A place where I'll post up some thoughts and ideas - especially on literature in education, children's literature in general, poetry, reading, writing, teaching and thoughts on current affairs.
Tuesday 18 November 2014
New poem: Washing machine
I went to a washing machine re-fit place. Stacks
of washing machines. It was like washing-machine
castle-walls in there. There was a room at the back.
I walked through to it. On one of the machines it
had a bright pink star. On the star it said, ‘De-shrinker
fitted’. I went over to the guy and said, ‘Excuse me, it
says on one of your machines it’s fitted with a
de-shrinker. What’s a de-shrinker?’
‘If you got something that shrunk, it de-shrinks it.’

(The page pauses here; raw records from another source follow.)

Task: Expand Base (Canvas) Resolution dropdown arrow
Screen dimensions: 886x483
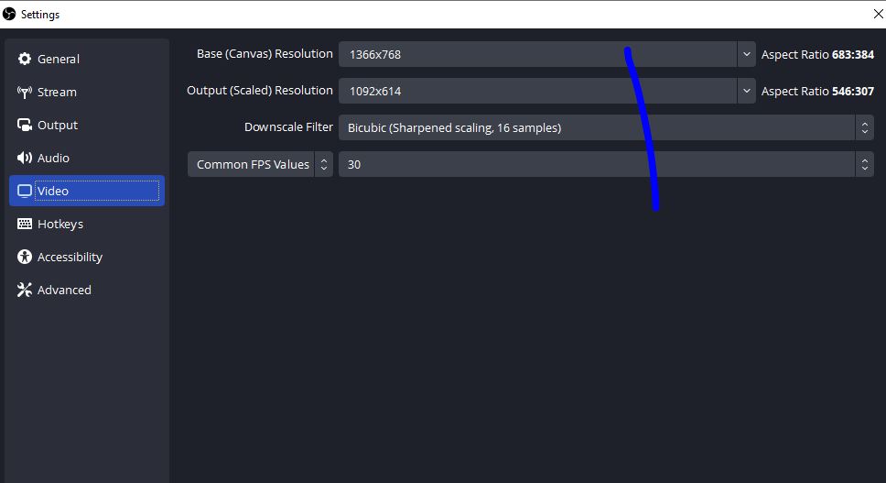Action: (x=746, y=54)
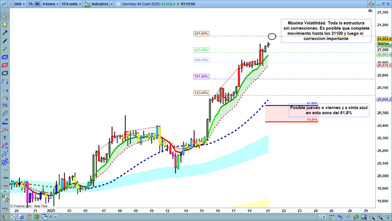Open the 10 k units dropdown
The image size is (392, 221).
[72, 4]
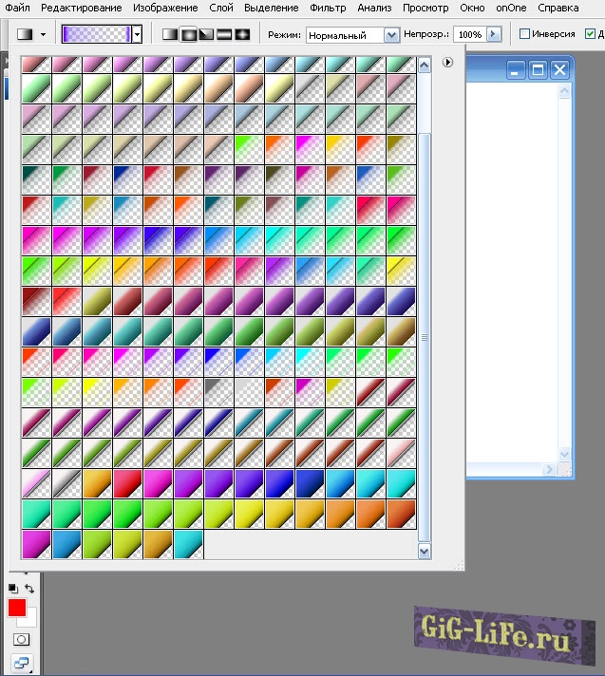Click the change screen mode icon
This screenshot has width=605, height=676.
click(x=20, y=663)
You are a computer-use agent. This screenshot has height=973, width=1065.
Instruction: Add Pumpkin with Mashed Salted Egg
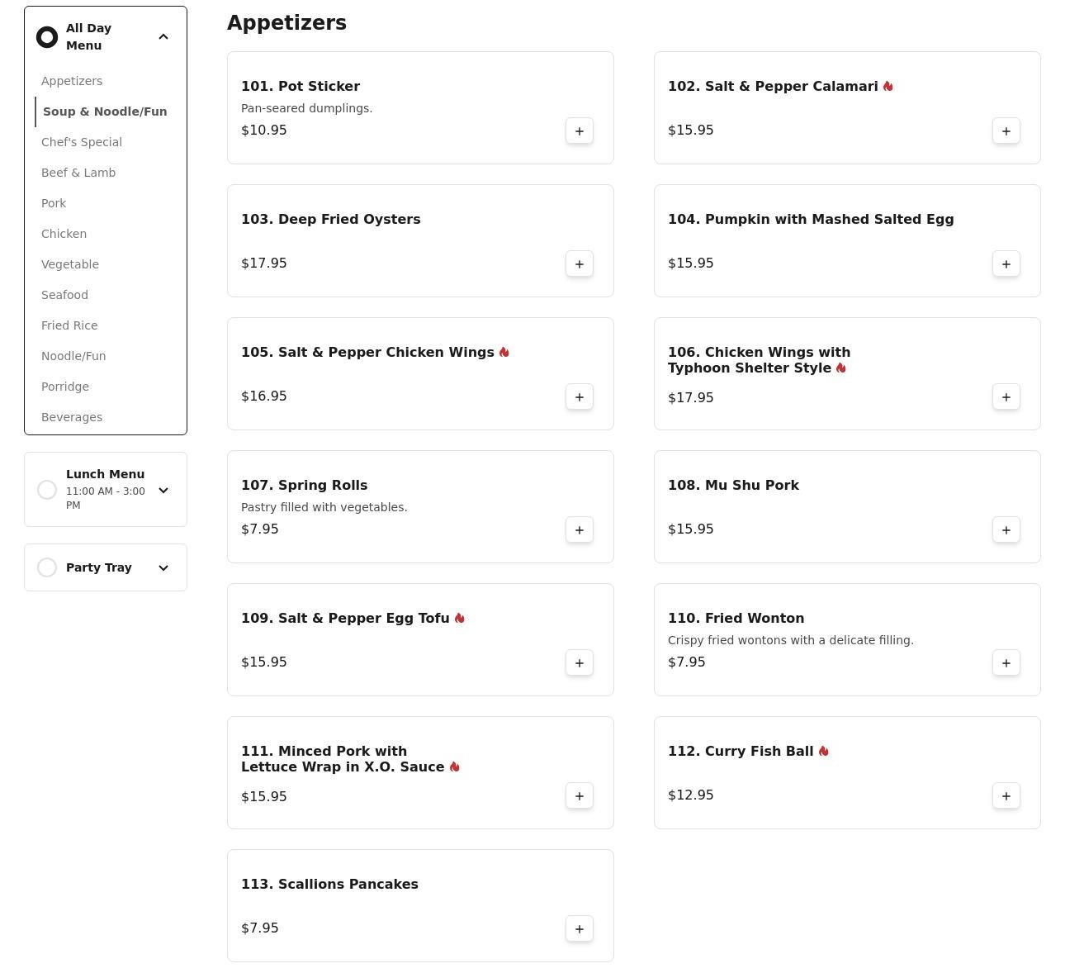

‘Takes it back to normal size?’
‘Yup,’ he said.
‘How does it do that?’ I said.
‘I don’t fit them,’ he said, ‘I’m the muscle.’
‘Is it more expensive because it’s got the de-
shrinker on board?’ I said.
‘I’ll have a look,’ he said.
He opened a fat book, ran down a list with his
thumb-nail.
‘Yep, you pay extra for the de-shrinker.’
‘Thanks,’ I said, ‘but I’ll take one without.’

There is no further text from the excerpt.